La resistenza, al contrario, persegue le proprie finalità con un atipico processo di sottrazione che richiama a una nostalgica identificazione con una passato più puro e meno adornato. Difatti la visione del reale, ripristinabile con quegli occhiali da sole speciali, è a tutti gli effetti un’immagine più spoglia e priva di colori. Non è un caso che sia proprio il predicatore cieco l’unico personaggio che possegga una visione nitida di quello che sta avvenendo del mondo. Con Essi Vivono Carpenter conferma la sua generale diffidenza verso l’evoluzione dei media, cinema compreso, contestando indirettamente la politica di colorizzazione delle vecchie pellicole propugnata in quegli anni da Turner.

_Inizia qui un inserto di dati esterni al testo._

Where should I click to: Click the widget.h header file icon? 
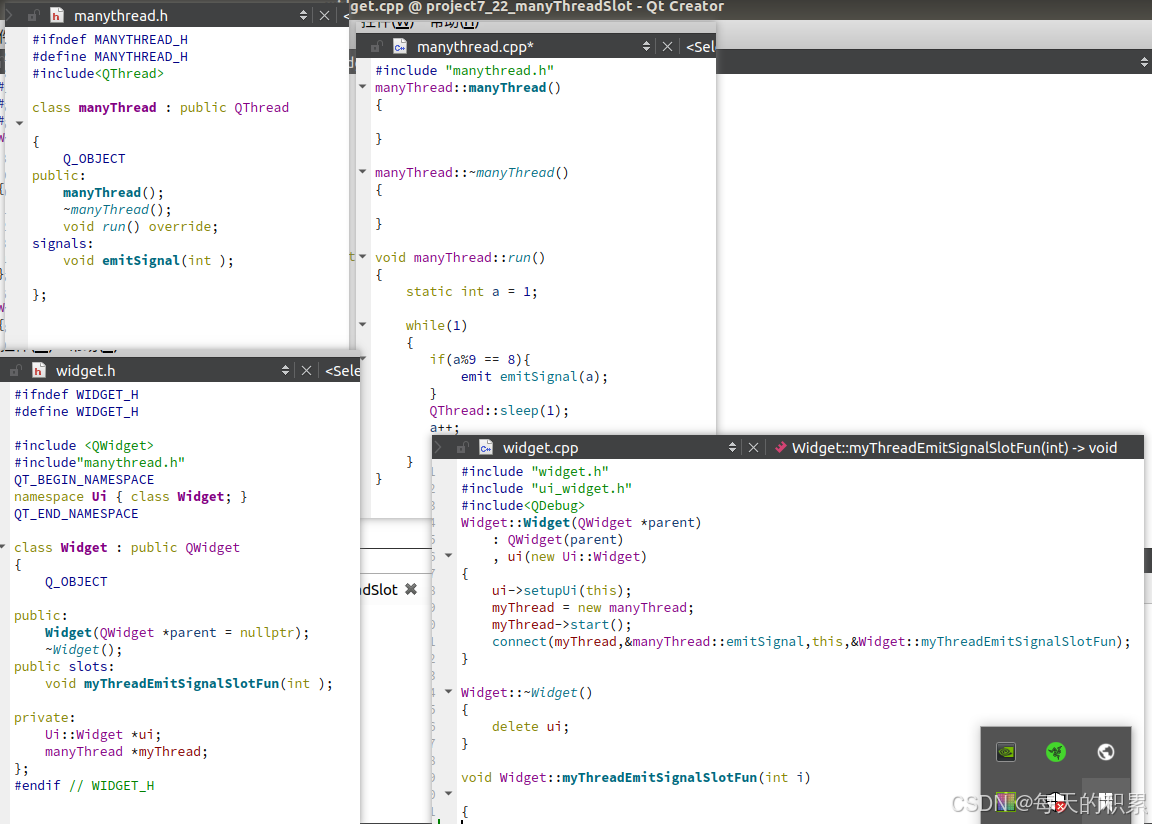(39, 371)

Anche le locations sono un elemento divergente rispetto al passato in un film lievemente meno notturno, che abbandona momentaneamente i più consueti set rarefatti, ricchi di scorci, per approdare nell’opulento caos della metropoli. Ciononostante permeano lo stesso alcuni capisaldi del suo cinema. Ne è esempio il tipico isolamento di un protagonista più antieroe che eroe, leale e brusco che, anziché agire in nome di valori ed ideali supremi, più che altro si ritrova involontariamente coinvolto. Viene anche ribadita l’atavica diffidenza di Carpenter verso le istituzioni che, nel suo cinema, vengono sempre descritte come una forza oppositiva, che rende più complicato il percorso di quest’uomo “qualsiasi” sregolato e socialmente non rilevante, ma che in un secondo momento assurge al ruolo di simbolo dell’identità individuale di ogni uomo che deve lottare per difendere il diritto al libero arbitrio.

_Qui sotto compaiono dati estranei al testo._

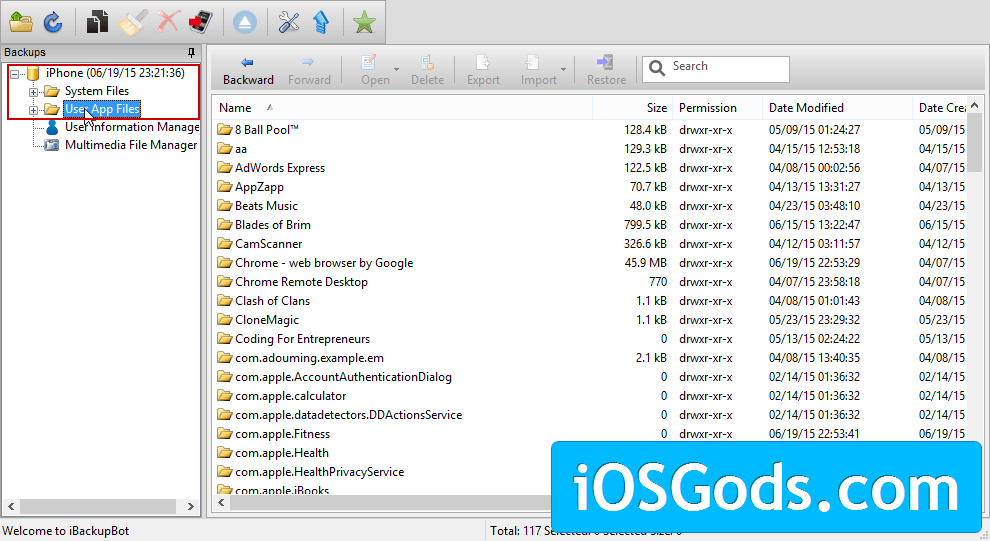Click the green star icon
Viewport: 990px width, 541px height.
(365, 22)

Anche disimpegnandosi dalle critiche sociopolitiche, Essi Vivono rimane comunque un film da vedere: solido, efficace, in grado di svelare ogni pensiero senza per questo appesantire la visione. Interessante perché al contempo differente rispetto ad altri lavori del regista in alcuni suoi snodi, ma sublimemente confortante in quanto proprio tra le pieghe di queste differenze riconosciamo i topoi di un cineasta autore e creatore di parte dell’immaginario cinematografico collettivo degli ultimi 35 anni.